DIRECTIONS ▸
Write out the material below word for word, from its first line through the line holding "(x=113, y=211)", both ends inclusive.

########################################

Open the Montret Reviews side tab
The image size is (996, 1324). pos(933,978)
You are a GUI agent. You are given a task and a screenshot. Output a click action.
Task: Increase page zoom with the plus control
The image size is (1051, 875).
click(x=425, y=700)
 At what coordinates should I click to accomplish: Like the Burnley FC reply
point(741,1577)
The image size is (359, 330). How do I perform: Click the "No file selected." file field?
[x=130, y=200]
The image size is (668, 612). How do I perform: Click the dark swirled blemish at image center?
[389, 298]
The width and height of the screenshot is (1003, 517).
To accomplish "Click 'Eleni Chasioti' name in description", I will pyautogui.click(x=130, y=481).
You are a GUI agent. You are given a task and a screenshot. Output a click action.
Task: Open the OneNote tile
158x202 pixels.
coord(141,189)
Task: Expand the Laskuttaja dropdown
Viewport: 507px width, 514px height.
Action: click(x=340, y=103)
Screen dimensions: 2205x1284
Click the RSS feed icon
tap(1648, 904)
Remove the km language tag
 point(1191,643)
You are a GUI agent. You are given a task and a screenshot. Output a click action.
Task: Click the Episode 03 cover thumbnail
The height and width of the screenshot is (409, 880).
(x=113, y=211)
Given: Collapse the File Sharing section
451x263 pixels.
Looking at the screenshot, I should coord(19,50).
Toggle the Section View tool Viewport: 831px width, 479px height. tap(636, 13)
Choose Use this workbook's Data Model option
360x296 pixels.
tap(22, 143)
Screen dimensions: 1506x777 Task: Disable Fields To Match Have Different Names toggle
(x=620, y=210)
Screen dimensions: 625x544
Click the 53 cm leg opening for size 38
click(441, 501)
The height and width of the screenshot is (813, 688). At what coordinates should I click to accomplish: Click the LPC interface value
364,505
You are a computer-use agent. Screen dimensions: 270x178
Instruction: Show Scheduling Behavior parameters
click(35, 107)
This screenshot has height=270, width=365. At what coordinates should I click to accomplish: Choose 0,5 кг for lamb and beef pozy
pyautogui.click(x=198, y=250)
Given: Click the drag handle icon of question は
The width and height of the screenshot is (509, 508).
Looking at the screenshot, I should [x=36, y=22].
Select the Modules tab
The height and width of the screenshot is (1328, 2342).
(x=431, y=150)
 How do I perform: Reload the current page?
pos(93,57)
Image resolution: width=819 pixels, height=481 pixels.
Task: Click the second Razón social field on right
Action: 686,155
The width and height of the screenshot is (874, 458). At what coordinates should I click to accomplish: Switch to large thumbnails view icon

########################################

ANSWER TO THIS EXERCISE ▸
Open the Montret Reviews side tab
The image size is (996, 1324). pos(933,978)
You are a GUI agent. You are given a task and a screenshot. Output a click action.
Task: Increase page zoom with the plus control
The image size is (1051, 875).
click(x=425, y=700)
 At what coordinates should I click to accomplish: Like the Burnley FC reply
point(741,1577)
The image size is (359, 330). How do I perform: Click the "No file selected." file field?
[x=130, y=200]
The image size is (668, 612). How do I perform: Click the dark swirled blemish at image center?
[389, 298]
The width and height of the screenshot is (1003, 517).
To accomplish "Click 'Eleni Chasioti' name in description", I will pyautogui.click(x=130, y=481).
You are a GUI agent. You are given a task and a screenshot. Output a click action.
Task: Open the OneNote tile
158x202 pixels.
coord(141,189)
Task: Expand the Laskuttaja dropdown
Viewport: 507px width, 514px height.
Action: click(x=340, y=103)
Screen dimensions: 2205x1284
Click the RSS feed icon
tap(1648, 904)
Remove the km language tag
 point(1191,643)
You are a GUI agent. You are given a task and a screenshot. Output a click action.
Task: Click the Episode 03 cover thumbnail
The height and width of the screenshot is (409, 880).
(x=113, y=211)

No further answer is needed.